Convert the lines starting at the line containing "pos(206,375)" and ending at the line containing "Action: tap(91, 446)" into a JSON list of strings, one string per line, skipping blank lines and omitting the pictures.

::: DATA SUPPLIED

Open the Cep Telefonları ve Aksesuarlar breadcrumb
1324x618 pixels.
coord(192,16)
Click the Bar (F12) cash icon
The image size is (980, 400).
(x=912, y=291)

::::::
::: DATA SUPPLIED

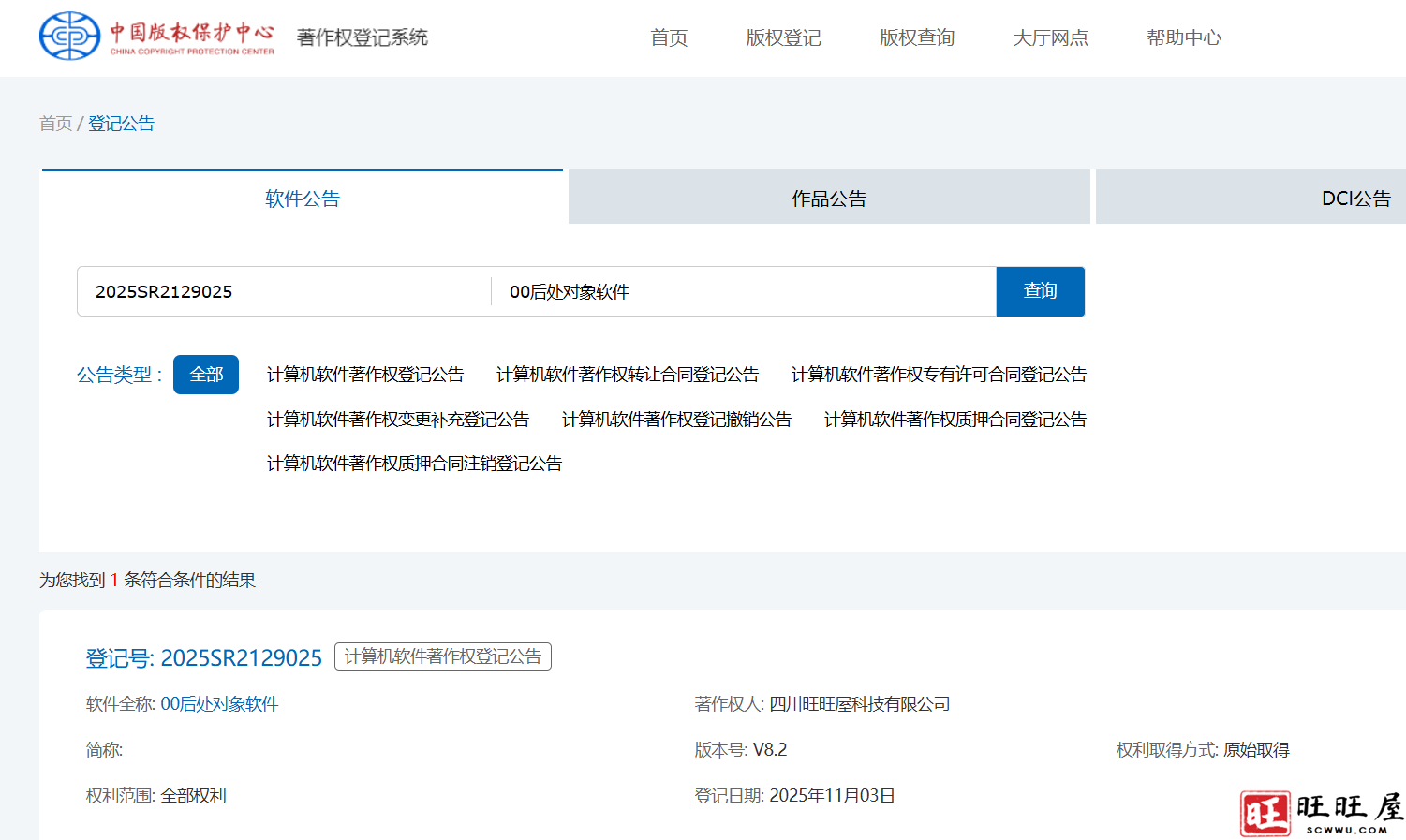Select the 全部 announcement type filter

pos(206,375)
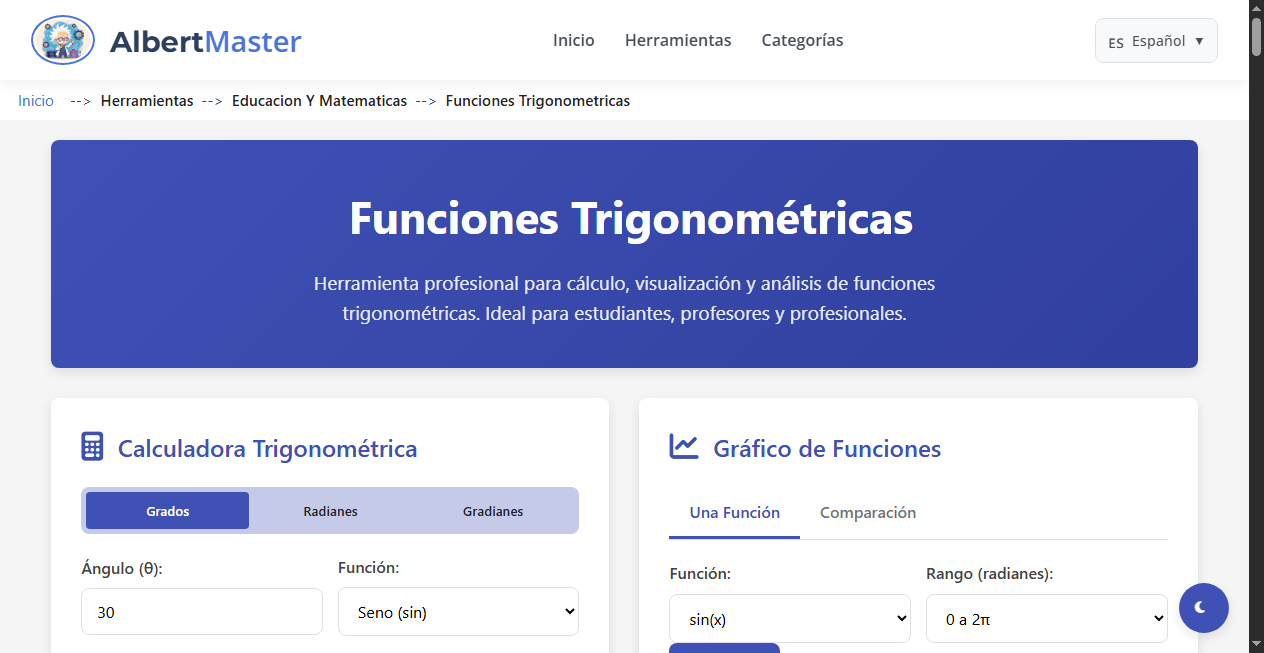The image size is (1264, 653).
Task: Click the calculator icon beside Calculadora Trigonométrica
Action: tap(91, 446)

::::::

ANSWER FOR THIS EXERCISE -
[
  "pos(206,375)",
  "The image size is (1264, 653).",
  "Task: Click the calculator icon beside Calculadora Trigonométrica",
  "Action: tap(91, 446)"
]